Published Apr 1, 2016
Currcat621211
13 Posts
I am in an accelerated 12 month BSN, just started. I also found out 2 days ago that I am pregnant. I have a 15 month old and will be a single parent to 2 children come Nov/Dec (bad timing all around with daddy deciding to leave). What's done is done, now it's time to be the best student and mother I possibly can be. Does anyone have any advice or recommendations that might help me stay more organized/get through the last 5/6 months of this program? I cannot afford to take school off at this point if I want to provide for my child(ren) in a timely manner. There is nothing in my school's code that says we cannot do clinicals while pregnant and I will be at the end of my OB clinicals at my due date - the best damn place if I ever go into labor during clinicals. My clinical site also does not have anything barring us from clinicals if pregnant, and we can return as soon as we feel able to. I know I can push through, but the more ideas and advice I have, the better! Thanks everybody. This is going to be hell, but I am going to show my children you can go after your dream no matter what the obstacles, and I am going to be able to provide for them ASAP darnit. So any advice you'd have school wise or baby wise to help us get through this would be very appreciated!
Here.I.Stand, BSN, RN
5,047 Posts
Congratulations! Woo that's going to be really difficult though... I had my first baby while in a traditional ADN program and that was very difficult. She was born the 1st day of spring break and I took a week off of class, so two weeks after a 14-hours-on-Pit-with-2-hours-of-pushing labor and delivery, plus breastfeeding round the clock. I missed an entire unit of Pathophysiology, having to take two exams when I returned -- the one of the content covered before spring break, and the one on the content I'd missed that week I was gone and studied on my own.
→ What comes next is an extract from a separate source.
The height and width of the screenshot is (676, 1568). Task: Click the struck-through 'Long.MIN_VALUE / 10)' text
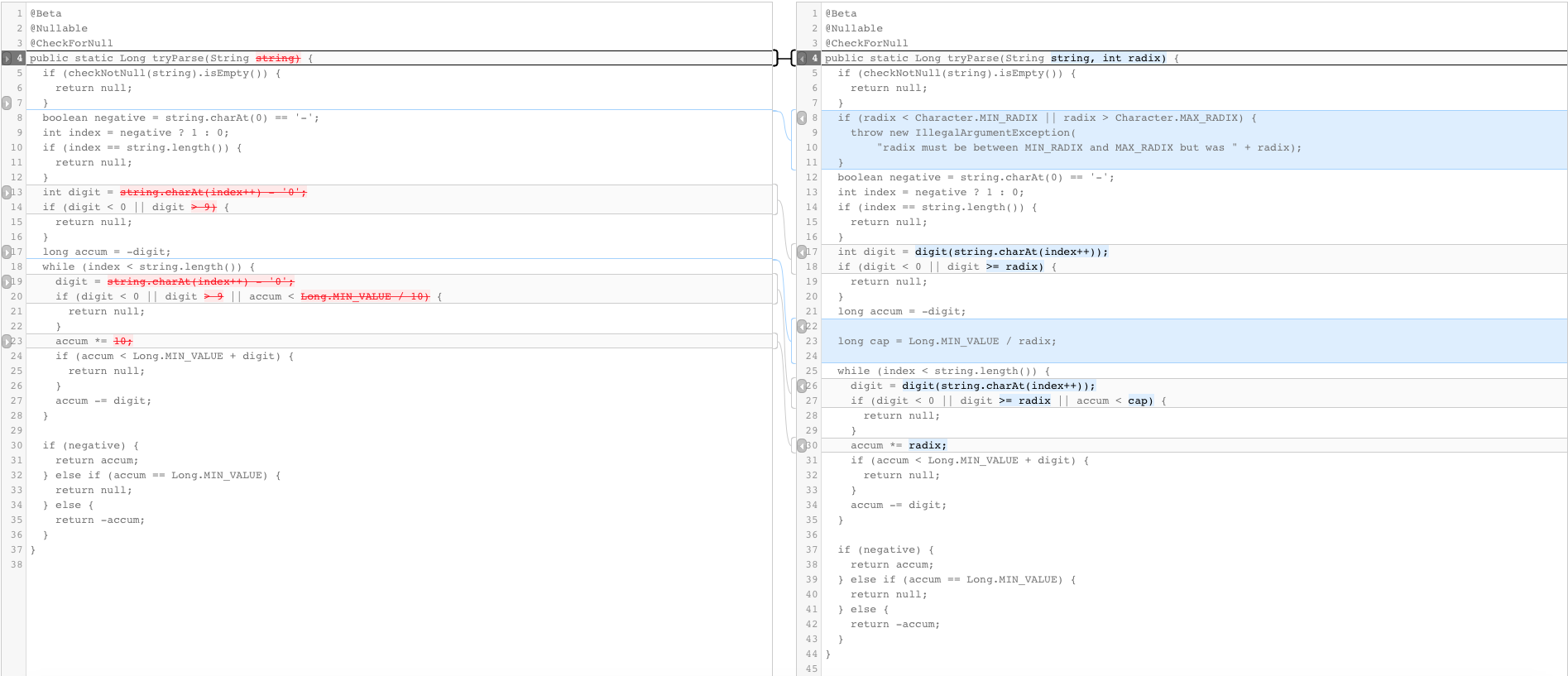[x=365, y=297]
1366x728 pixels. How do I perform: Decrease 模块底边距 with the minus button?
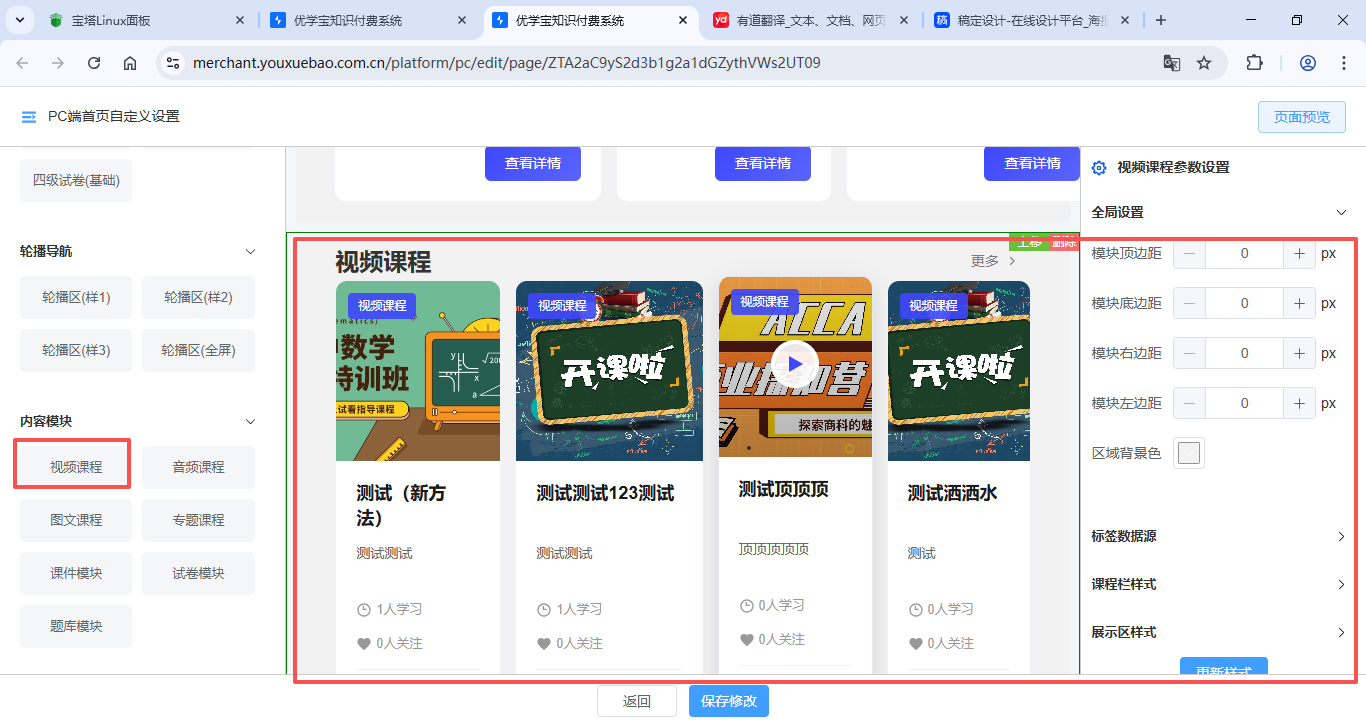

I studied while breastfeeding, studied while she napped, heck I read my notes to her instead of Goodnight Moon.
Honestly I'd research a plan B. You don't have to take off school, but ABSN programs are extremely difficult. You're learning everything at probably 2-3x the rate of other nursing students, so even under the best circumstances you'll make a yeoman's effort. From what I understand, most ABSN programs don't even recommend students have a job, they're so demanding. Add onto that two babies and your own health.
Wishing you the best, whatever you decide!